Consigne
D'après l'article ci-dessous sur Frédéric Farrucci, à quelle date la sortie officielle en salle de La nuit venue est-elle prévue ?

Texte présenté
....

Le réalisateur-scénariste originaire d’Ajaccio change de format et passe au long métrage. Une évolution qui se solde par la sortie, ce printemps, de La nuit venue. Un beau moment de cinéma en perspective. Avec en plus Camélia Jordana.
Par Véronique Emmanuelli
Frédéric Farrucci, 49 ans, réalisateur, scénariste, originaire d’Ajaccio, aime regarder les gens et observer tout ce qui l’entoure, à la manière d’un insatiable curieux, pour comprendre ce qui se passe. Il sonde les sensibilités, les affects, réagit aux faits sociaux, aux réalités culturelles, accumule les petites histoires humaines personnelles et collectives. Dans son champ d’intérêt, il a intégré la rue, et la ville en général, qui permettent de se poser des questions sur le lien entre l’espace et les tensions ambiantes, de faire face à de grands récits contemporains et de mettre en évidence la parole de citoyens ordinaires. Autant de dynamiques qui sont devenues enjeu cinématographique.
L’angle adopté est celui du premier long métrage, 1h35 durant, La nuit venue dont la sortie officielle en salle est prévue le 1er avril 2020. L’avant-première en revanche se passera dans l’île. Frédéric Farrucci a des idées bien arrêtées sur ce point. « Je tiens absolument à montrer mon film à mes compatriotes d’abord. » précise-t-il. « Jin est un jeune Chinois, sans papiers qui conduit un VTC chaque nuit, à travers Paris, pour le compte d’une mafia, et qui rembourse ainsi la dette de son émigration », raconte le réalisateur. Le chauffeur, au hasard d’une de ses courses nocturnes, « croisera le chemin d’une jeune call-girl et strip-teaseuse. Elle bouleversera son destin et le conduira à enfreindre les règles sévères de son milieu », complète-t-il. Il revendique volontiers « un film noir, un genre qui permet au travers d’une histoire criminelle ou policière, de raconter un état de la société ». L’obscurité parisienne ajoute à l’affaire un supplément de poésie violente et d’excès à force « d’entrecroiser et de confondre la norme et la marge. Les différences s’estompent à ce moment-là ».

....

Extrait de données
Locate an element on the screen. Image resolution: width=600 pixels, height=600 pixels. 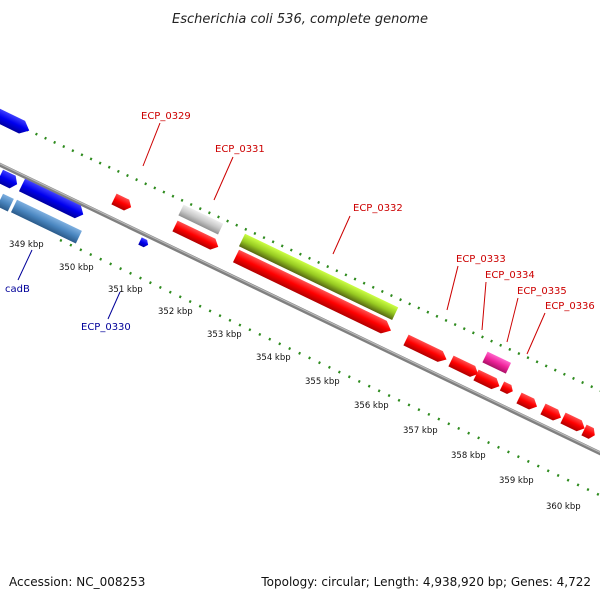
gene-blue-long is located at coordinates (52, 200).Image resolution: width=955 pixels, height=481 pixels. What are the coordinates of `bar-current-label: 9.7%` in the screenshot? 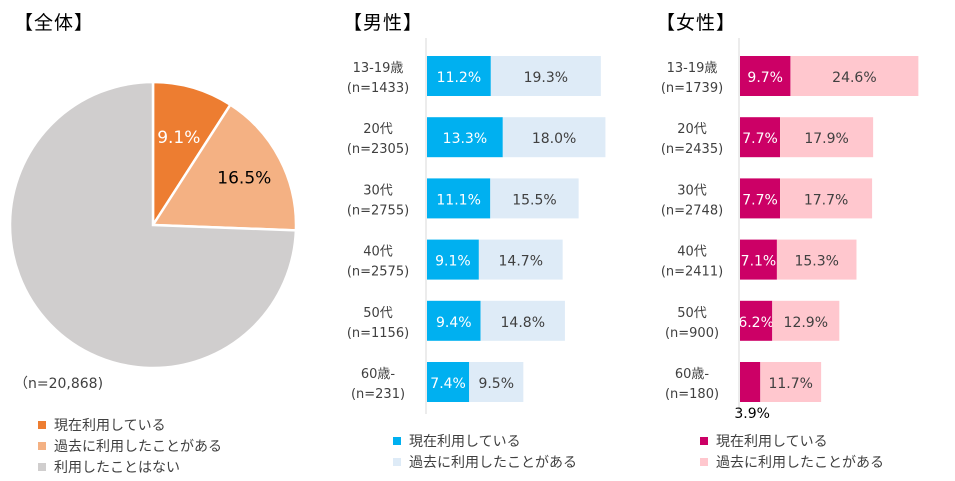 It's located at (765, 78).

....

Réponse
Le 1er avril 2020.